While they clung to the No. 4 seed and home-ice advantage in the Big Ten tournament quarterfinals, setting up a best-of-three series against No. 5 Notre Dame, the situation became a lot more tense. At No. 16 in the PairWise Rankings, the Gophers face the daunting possibility of this weekend being their last.
Yet coach Bob Motzko had only one message for his team this week: Chill.
"He just basically gave it to us straight, like, 'Relax, we're fine,' " freshman defenseman Matt Staudacher said. "The past two weekends haven't gone our way, really. But I mean, it's just because we're thinking too much. Now we've just got to play."
That tunnel vision has been a trademark for the Gophers (14-13-7) all season. From going 5-9-4 in the first half to turning it around in the second, the Gophers have never lingered on the good or bad. Instead, they've used a collective single-minded concentration on the immediate future.

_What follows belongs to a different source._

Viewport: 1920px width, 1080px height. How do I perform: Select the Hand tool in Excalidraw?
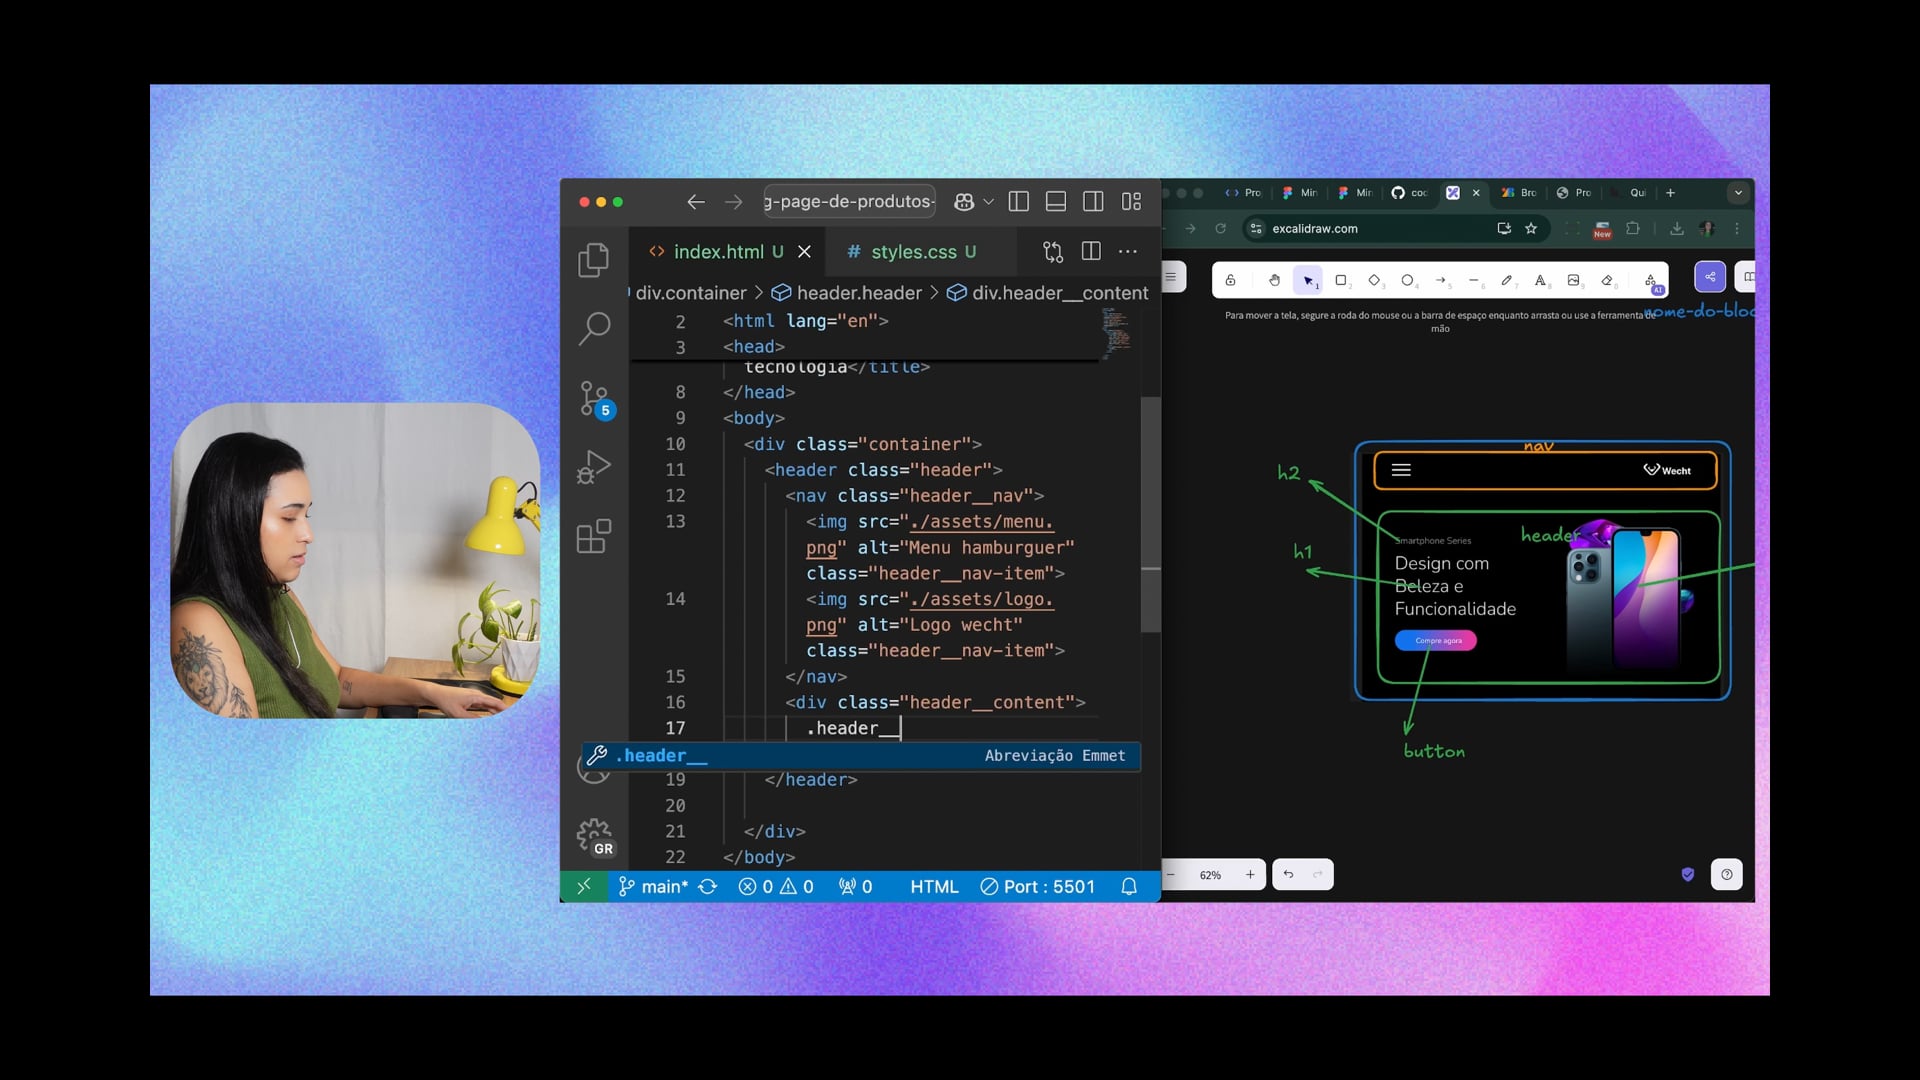pyautogui.click(x=1274, y=280)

"The stakes are as high as they get," senior defenseman Tyler Nanne said. "You've got Big Ten tournament, you've got PairWise, so there's two things to think about. But really, what we need to focus on is Friday."
There is a lot for the Gophers to overanalyze, with failing to make the NCAA tournament being paramount. While they have recent success against Notre Dame, including an overtime and regulation win only three weeks ago, the Fighting Irish ended Minnesota's season with a 2-1 overtime victory in the Big Ten semifinals last year. And now the Gophers have the youngest team in college hockey with an average age of 20.56 years old, and 11 freshmen will be experiencing the collegiate postseason for the first time.
Those last two points might cancel each other out, though.